__Task set__:
A - Reproduce the passage on India's space capabilities verbatim, everything from "This prediction is" down to "overarching pursuit of regional hegemony.".
B - According to the passage on India's space capabilities, what was the name of the March 2019 event that marked a turning point for India's DA-ASAT capabilities?
C - List every country named in the passage on India's space capabilities.

The cosmos, once a realm of scientific exploration and discovery, is undergoing a significant transformation, evolving into an arena increasingly dominated by militarisation. This shift is notably emphasized in the recent report titled “Space Threat Assessment 2023” by the Centre for Strategic and International Studies, US, which serves as a stark warning that space has become a focal point for intense great power competition.
This prediction is becoming a tangible reality in South Asia, where India is rapidly strengthening its space capabilities as part of its overarching pursuit of regional hegemony.
India’s history of diverting materials and capabilities in the civilian domain towards military objectives serves as a caution. One notable example is the CIRUS nuclear reactor provided by Canada, which was diverted for India’s nuclear test in 1974. This historical context raises concerns about the potential for a similar pattern to emerge again.
In recent years, India has been actively strengthening its space capabilities, aligning them with its broader pursuit of regional hegemony. This ambition is evident in the successful launch of the Aditya-L1 solar observatory and the Mars Orbiter Mission (MOM). These accomplishments highlight India’s growing expertise in space exploration and its commitment to advancing its technological prowess. However, characterizing these space projects as exclusively civilian endeavors becomes less convincing when considering India’s simultaneous development of offensive direct ascent weapons. These weapons appear to be designed with the ostensible purpose of destroying ‘rogue satellites.’ The watershed moment for India’s DA-ASAT capabilities occurred in March 2019 during the much-publicized ‘Mission Shakti.’ This event demonstrated its ability to target satellites in orbit and left a legacy of hazardous debris that continues to threaten other space assets.

__Available data__:
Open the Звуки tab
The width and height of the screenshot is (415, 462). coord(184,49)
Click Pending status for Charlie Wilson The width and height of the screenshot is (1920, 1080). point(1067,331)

__The results__:
A -
This prediction is becoming a tangible reality in South Asia, where India is rapidly strengthening its space capabilities as part of its overarching pursuit of regional hegemony.

B - Mission Shakti

C - US, India, Canada